**What to work on**
When the string "agent" is part of a line below, that line should be copied.

*** Opening of Records provided ***

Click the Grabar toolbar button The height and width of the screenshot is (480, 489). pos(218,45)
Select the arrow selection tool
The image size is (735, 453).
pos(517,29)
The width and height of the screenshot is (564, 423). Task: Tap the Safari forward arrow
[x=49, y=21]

*** Close of Records provided ***
*** Opening of Records provided ***

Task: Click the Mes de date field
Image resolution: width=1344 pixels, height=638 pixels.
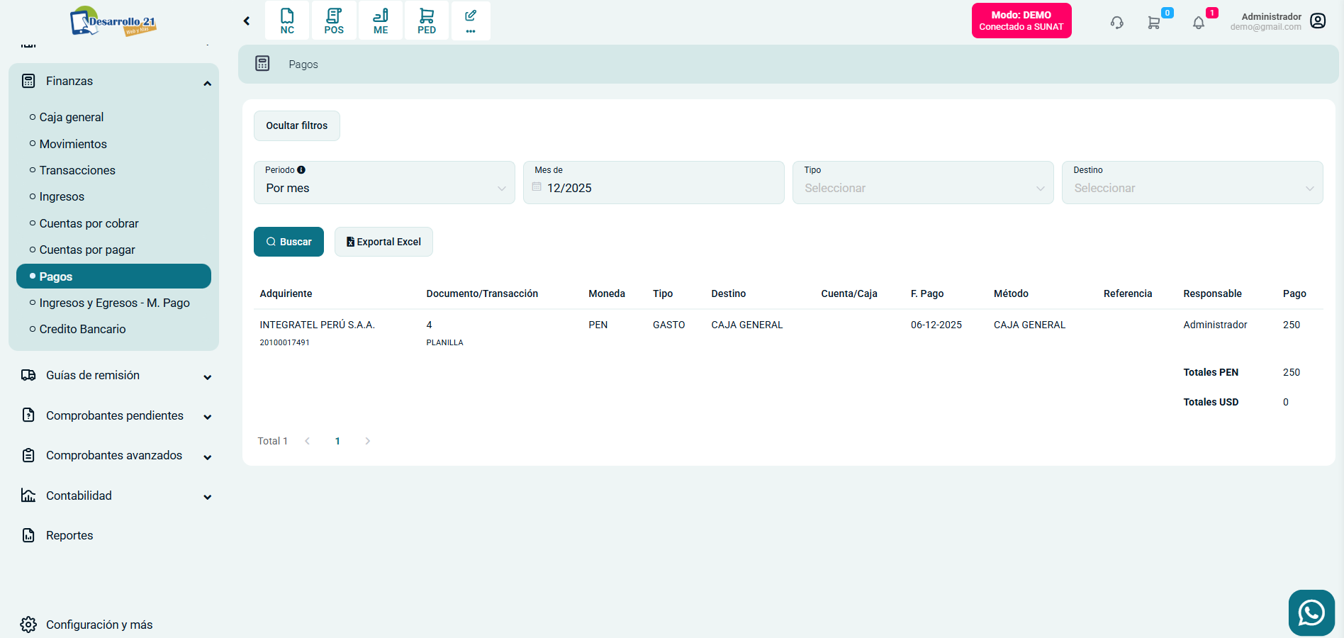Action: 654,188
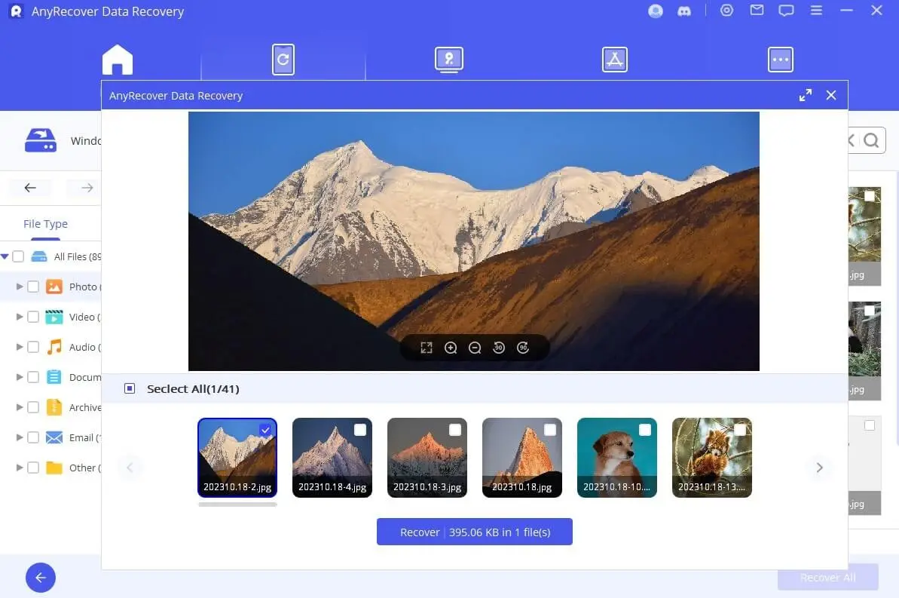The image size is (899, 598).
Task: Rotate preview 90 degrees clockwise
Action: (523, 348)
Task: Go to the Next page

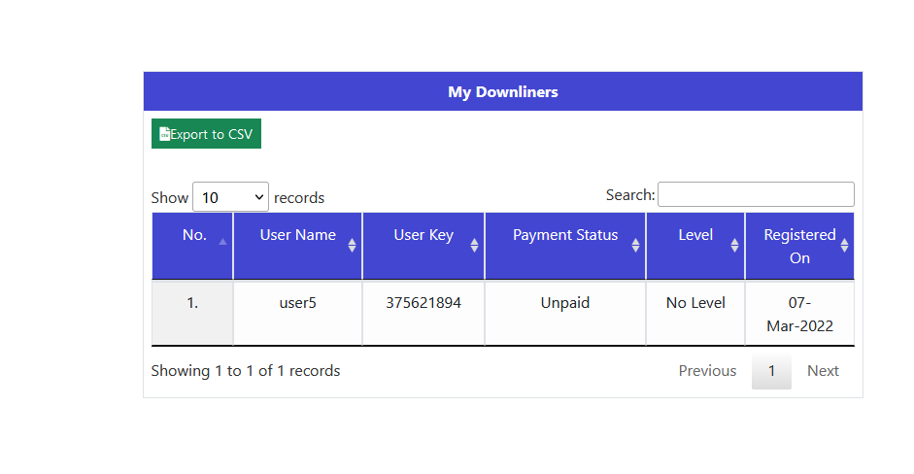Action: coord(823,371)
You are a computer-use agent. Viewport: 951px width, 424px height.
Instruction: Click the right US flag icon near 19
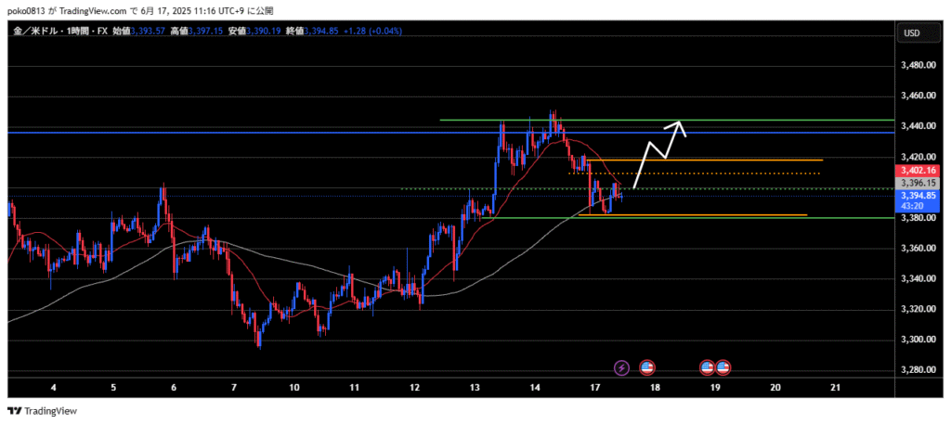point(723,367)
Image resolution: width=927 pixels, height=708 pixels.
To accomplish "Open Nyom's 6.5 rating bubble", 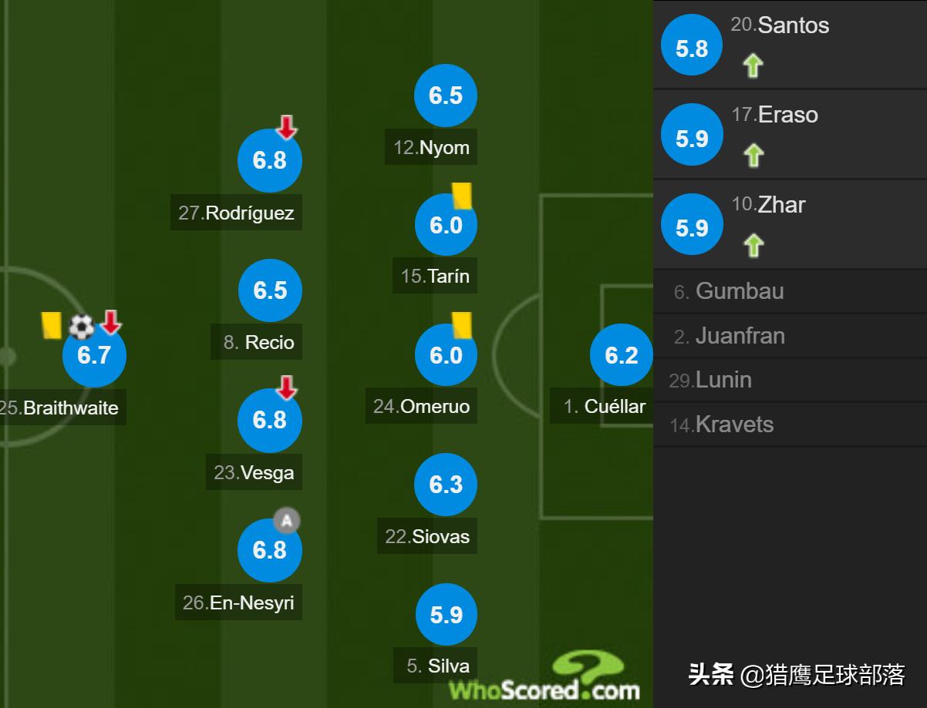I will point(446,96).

*** Close of Records provided ***
*** Opening of Records provided ***

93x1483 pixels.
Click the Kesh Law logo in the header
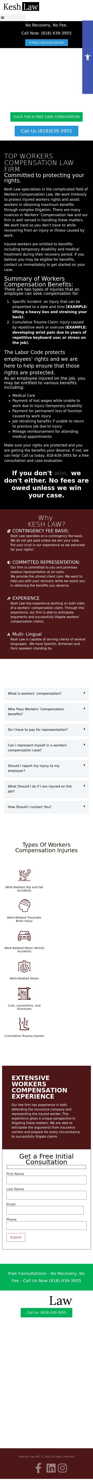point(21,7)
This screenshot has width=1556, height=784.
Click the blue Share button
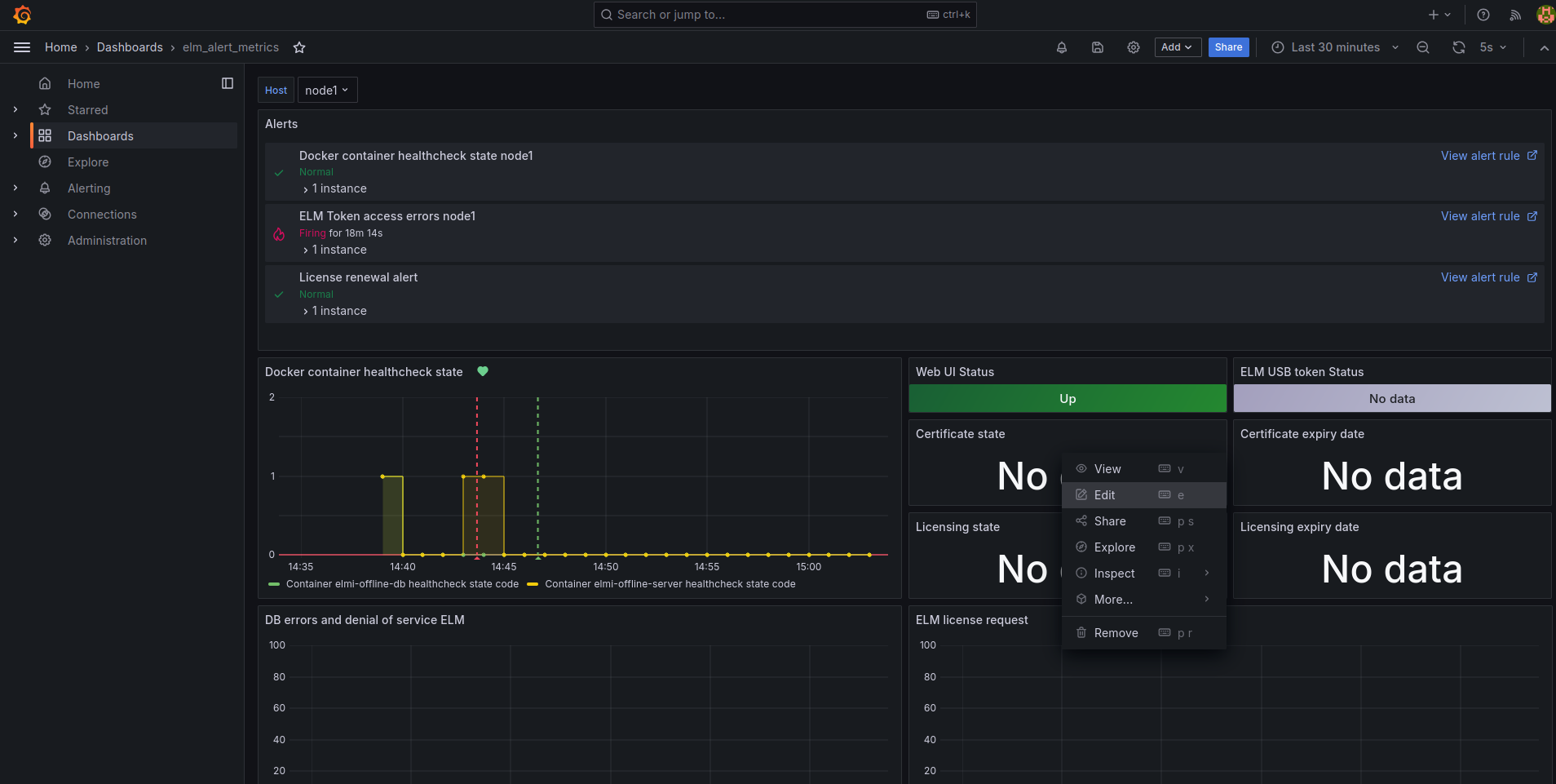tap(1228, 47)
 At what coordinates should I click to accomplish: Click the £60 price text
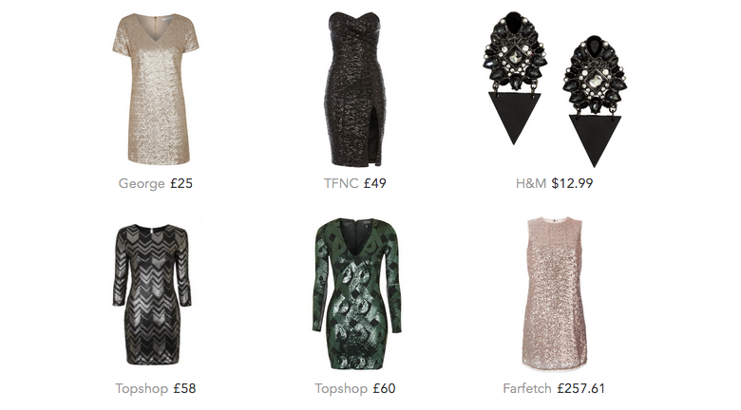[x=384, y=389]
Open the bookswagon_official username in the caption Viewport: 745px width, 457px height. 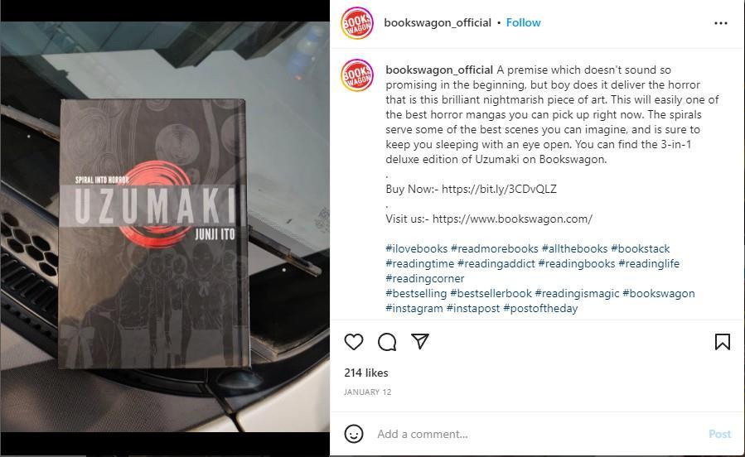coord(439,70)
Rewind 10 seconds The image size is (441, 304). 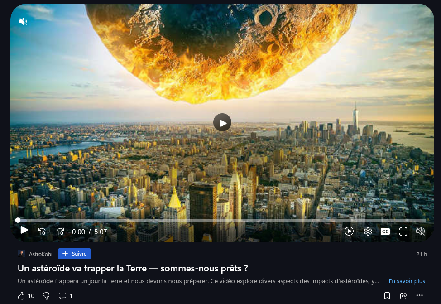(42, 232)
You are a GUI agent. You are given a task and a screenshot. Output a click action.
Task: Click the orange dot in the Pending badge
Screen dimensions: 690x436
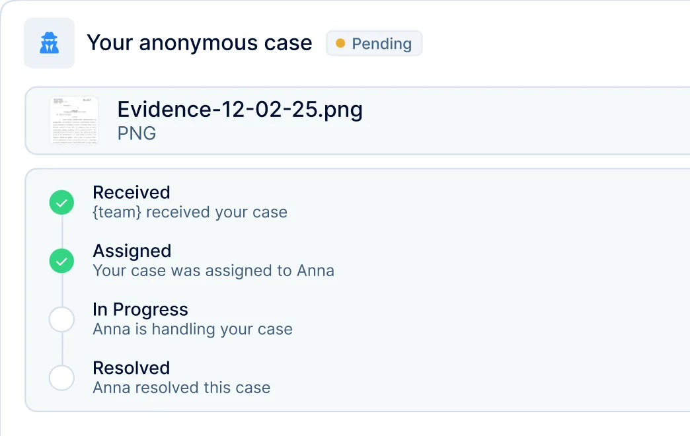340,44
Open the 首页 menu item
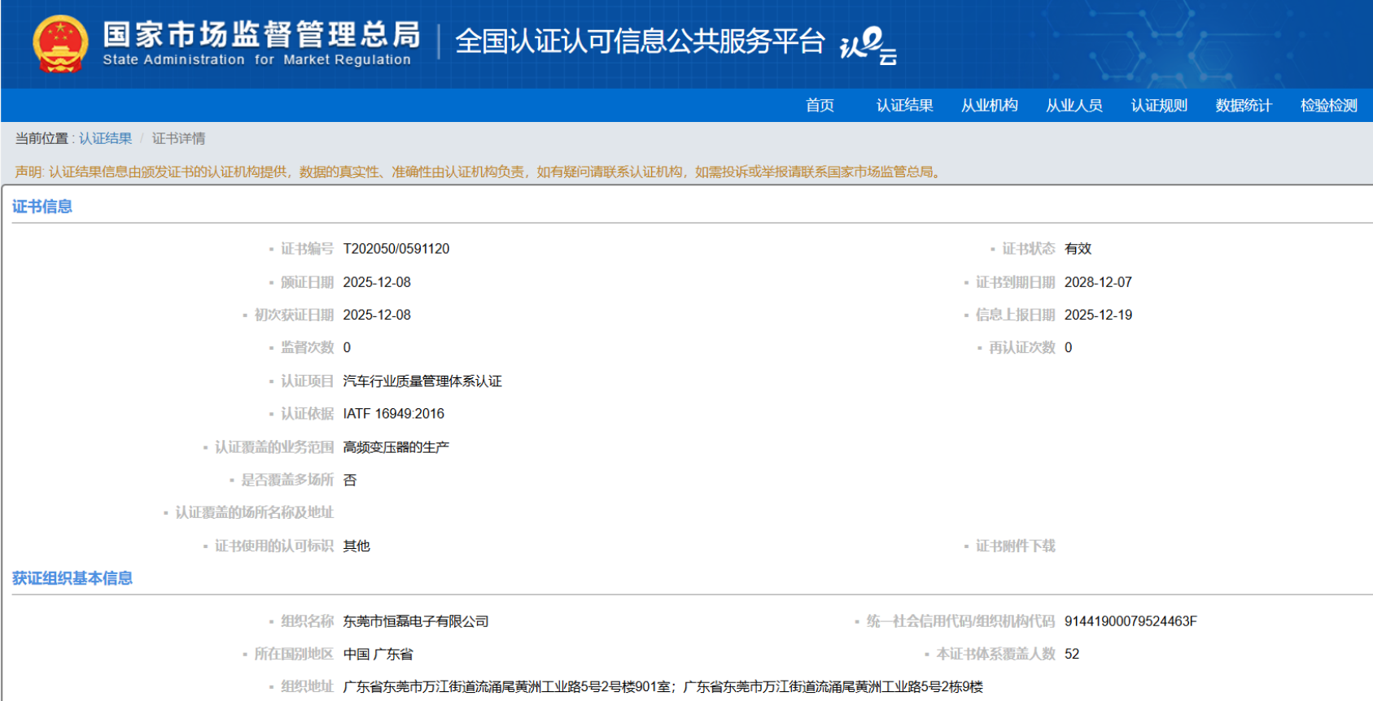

*** Close of Records provided ***

**The answer**
You are a computer-use agent. Viewport: 951px width, 424px height.
You are a GUI agent. You are given a task and a screenshot. Output a click action.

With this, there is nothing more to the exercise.